▶ _Passage to read_
━━━━

Guy Gavriel Kay’s new book, Ysabel, is a return to his first work, The Fionavar Tapestry, in at least two ways. It is the first of his books since then to have a contemporary setting, though this book is set entirely in our world; and two characters from The Fionavar Tapestry reappear (rather to my surprise). I read it as a return in a third way, to one of the story patterns prominent in Fionavar, but that’s debatable.

Ned Marriner is fifteen and in present-day Provence, because his photographer father is shooting a book there and his mother is in the Sudan with Doctors Without Borders. In a chapel, he meets two people in rapid succession: an American girl named Kate, and a man with a knife who tells them first, “He isn’t here,” and second, that they should leave because while he has killed children before, he has “no strong desire to do so now.” Because he is a character in a book, and for other reasons, Ned doesn’t let go of the mystery posed by the man; and he, Kate, and the photography crew are drawn into the latest iteration of a very old story.

While I admire Kay for attempting something new, the book doesn’t work for me. The most fundamental reason is the voice, which didn’t click and thus kept me a layer away from the story. Some of my problems are with the little details Kay throws in to show that Ned is a present-day teenager: to take the opening chapter as an example, iPods don’t have an off button, and while Pearl Jam is still angry and might still be cool, I suspect that “grunge” is no longer a label in current use. But more fundamentally, I find that Kay’s distinctive style, heavy on omniscient foreshadowing and portent, jars when combined with a contemporary teenager’s viewpoint. (Also, comma splices seem to be much more obstrusive in this book than in The Sarantine Mosaic, the last Kay books I read.)

━━━━

▶ _Problems to work on_
- A) Answer these questions using the review of Ysabel:
(i) Which earlier work of Kay's does Ysabel return to?
(ii) Where is Ned's mother during the story?
(iii) What does the reviewer name as the most fundamental reason the book doesn't work?
- B) Repeat word for word the part of the Ysabel review that opens with the words containing "While I admire" and closes with "books I read.)".

▶ _Data lines_
━━━━

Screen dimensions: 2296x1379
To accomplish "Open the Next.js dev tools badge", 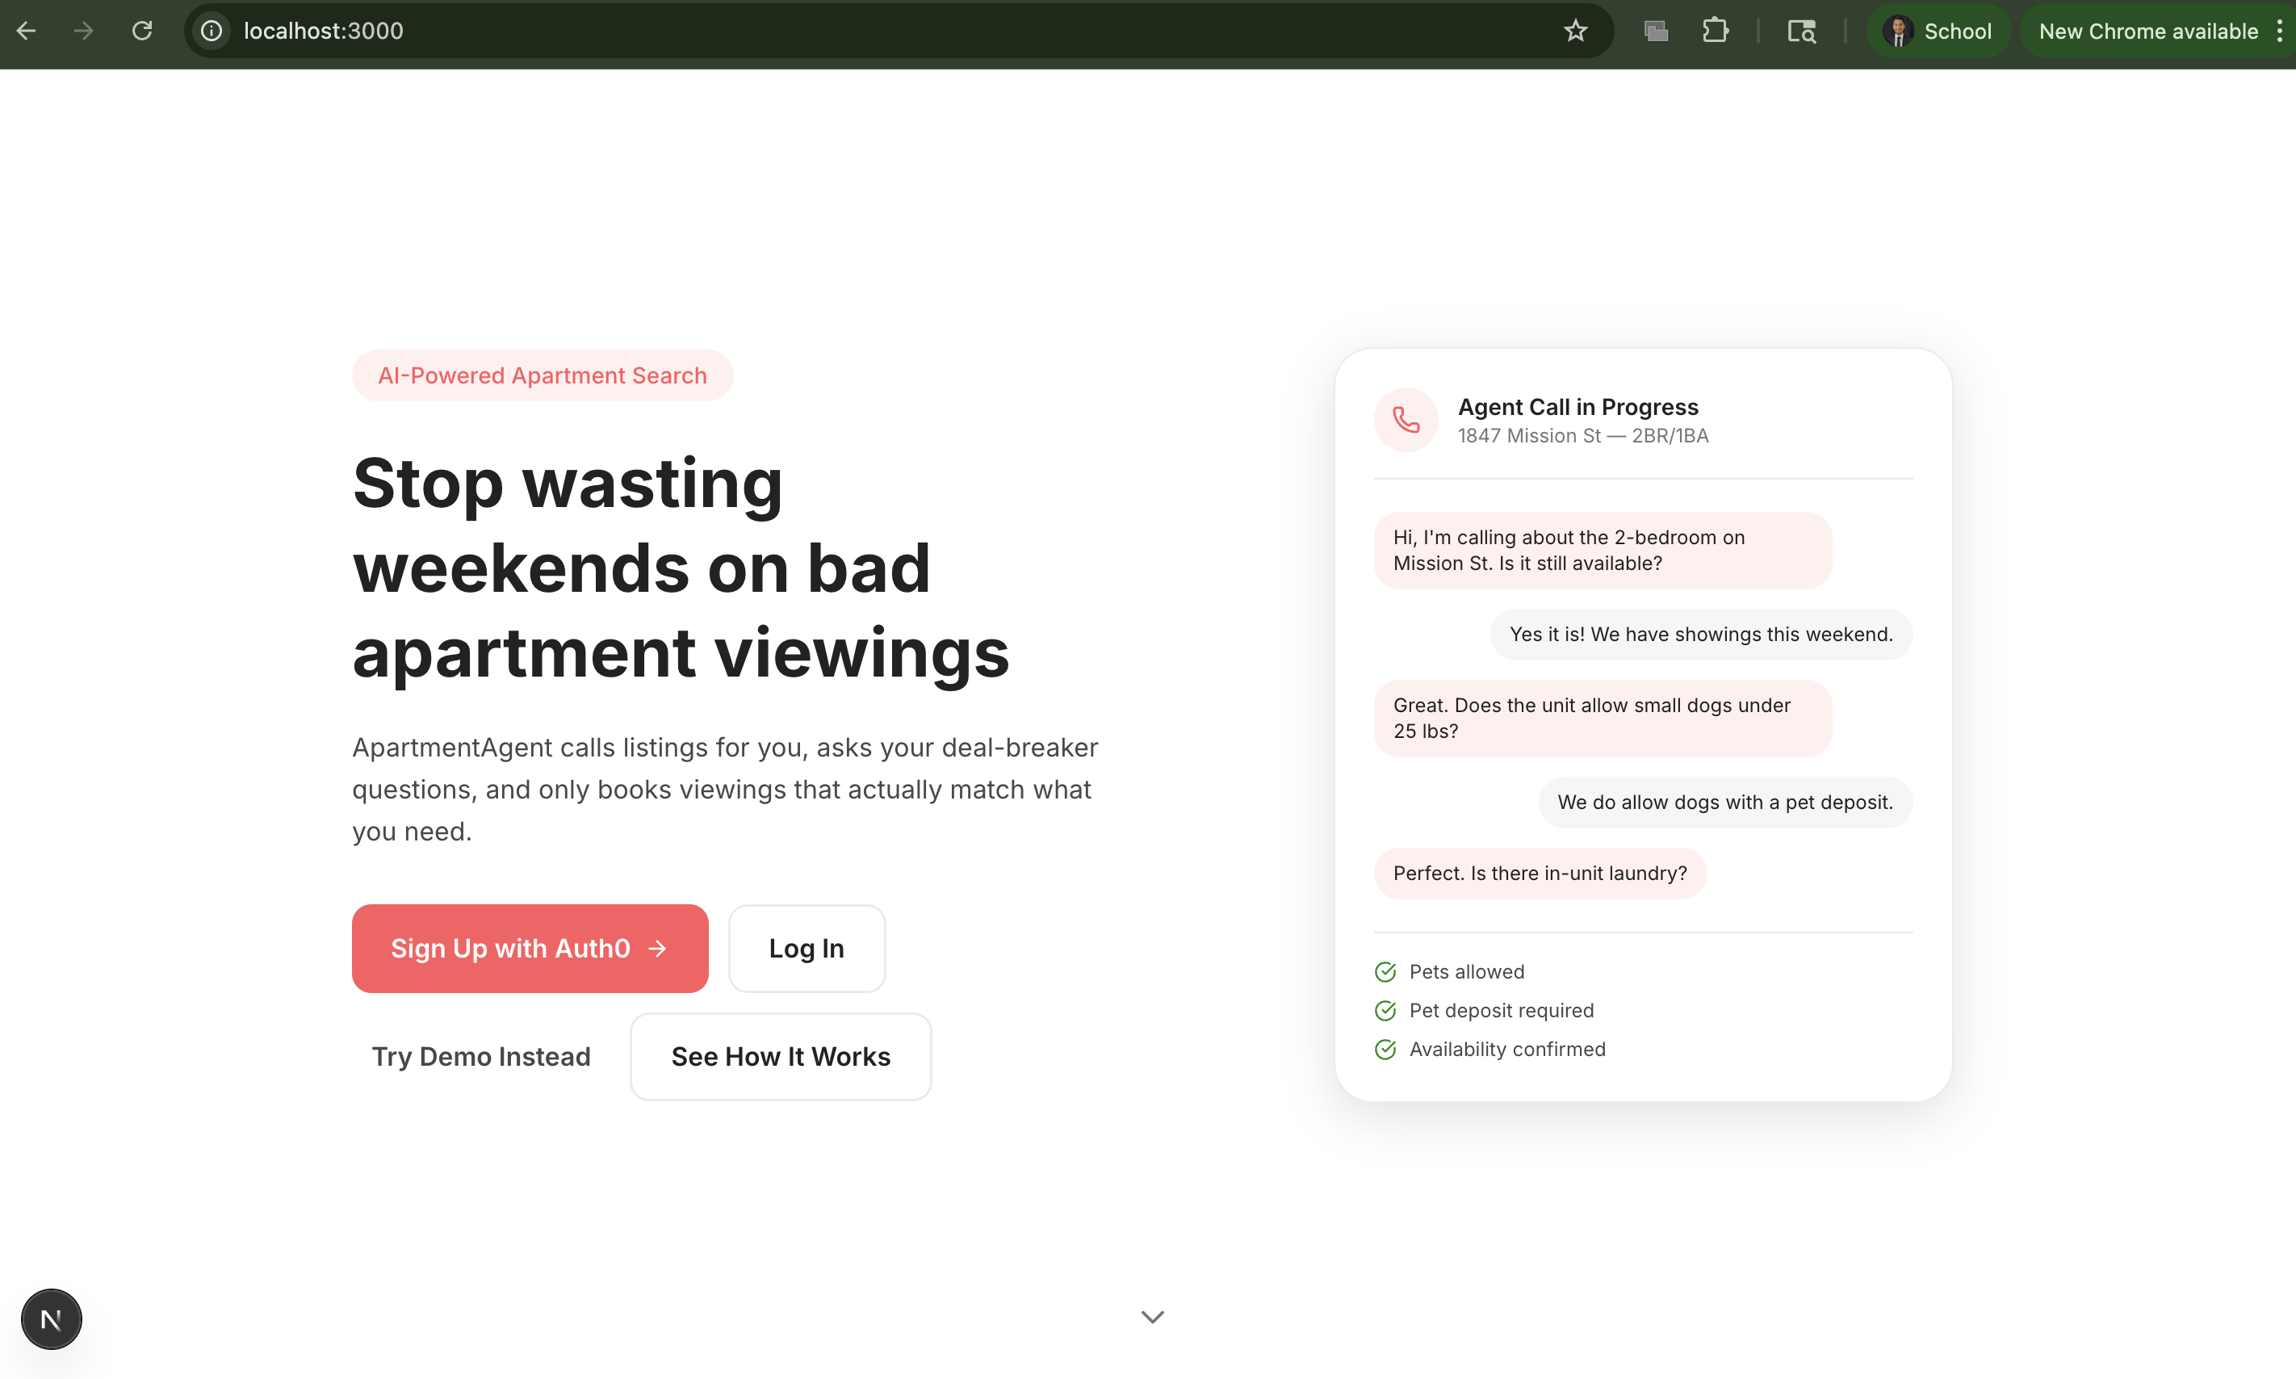I will click(51, 1319).
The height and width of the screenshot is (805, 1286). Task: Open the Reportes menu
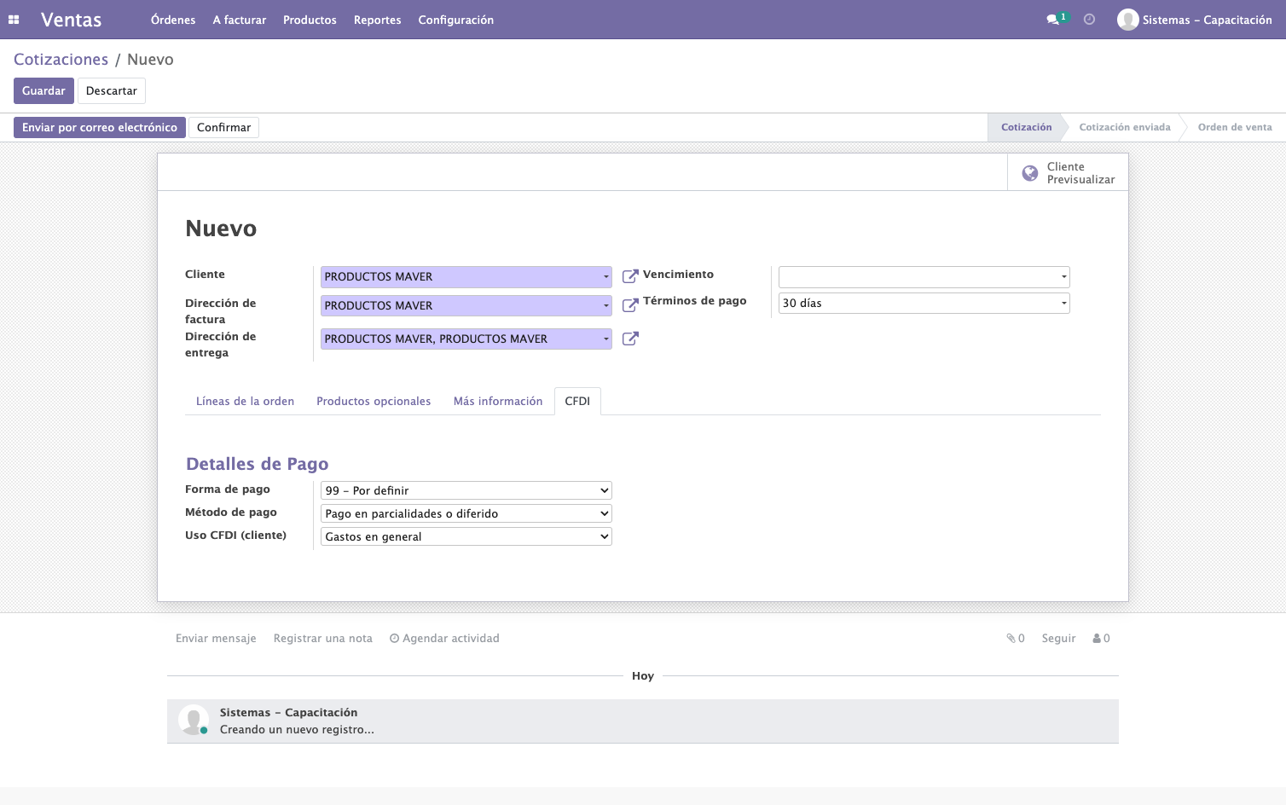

━━━━

▶ _Solutions below_
- A)
(i) The Fionavar Tapestry
(ii) In the Sudan with Doctors Without Borders
(iii) The voice

- B)
While I admire Kay for attempting something new, the book doesn’t work for me. The most fundamental reason is the voice, which didn’t click and thus kept me a layer away from the story. Some of my problems are with the little details Kay throws in to show that Ned is a present-day teenager: to take the opening chapter as an example, iPods don’t have an off button, and while Pearl Jam is still angry and might still be cool, I suspect that “grunge” is no longer a label in current use. But more fundamentally, I find that Kay’s distinctive style, heavy on omniscient foreshadowing and portent, jars when combined with a contemporary teenager’s viewpoint. (Also, comma splices seem to be much more obstrusive in this book than in The Sarantine Mosaic, the last Kay books I read.)